How to complete this task:
Counting only the lines below that contain the word "header", what is the total? Give it with no other words.
--- --- ---
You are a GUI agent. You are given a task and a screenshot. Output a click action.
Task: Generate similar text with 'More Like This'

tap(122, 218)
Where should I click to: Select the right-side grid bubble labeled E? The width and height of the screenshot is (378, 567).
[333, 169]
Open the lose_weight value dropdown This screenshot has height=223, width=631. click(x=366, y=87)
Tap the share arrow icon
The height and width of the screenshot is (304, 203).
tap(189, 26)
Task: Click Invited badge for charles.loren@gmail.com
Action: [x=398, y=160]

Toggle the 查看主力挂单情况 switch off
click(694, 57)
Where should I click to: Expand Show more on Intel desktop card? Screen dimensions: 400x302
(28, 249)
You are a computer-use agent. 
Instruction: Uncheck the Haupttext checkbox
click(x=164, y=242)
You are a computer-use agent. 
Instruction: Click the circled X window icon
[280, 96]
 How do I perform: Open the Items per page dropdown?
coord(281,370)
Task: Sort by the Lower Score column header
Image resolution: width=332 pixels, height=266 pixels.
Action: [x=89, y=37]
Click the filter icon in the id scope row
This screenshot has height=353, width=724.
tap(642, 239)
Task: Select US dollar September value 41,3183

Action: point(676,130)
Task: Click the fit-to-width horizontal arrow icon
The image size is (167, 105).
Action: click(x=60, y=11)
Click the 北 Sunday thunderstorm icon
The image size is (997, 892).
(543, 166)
--- --- ---
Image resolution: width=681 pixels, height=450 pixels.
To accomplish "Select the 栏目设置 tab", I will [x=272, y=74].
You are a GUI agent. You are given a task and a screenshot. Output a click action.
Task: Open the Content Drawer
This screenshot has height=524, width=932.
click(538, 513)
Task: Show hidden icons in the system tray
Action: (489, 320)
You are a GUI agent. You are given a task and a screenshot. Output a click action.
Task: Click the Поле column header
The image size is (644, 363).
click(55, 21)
--- --- ---
Completed task:
2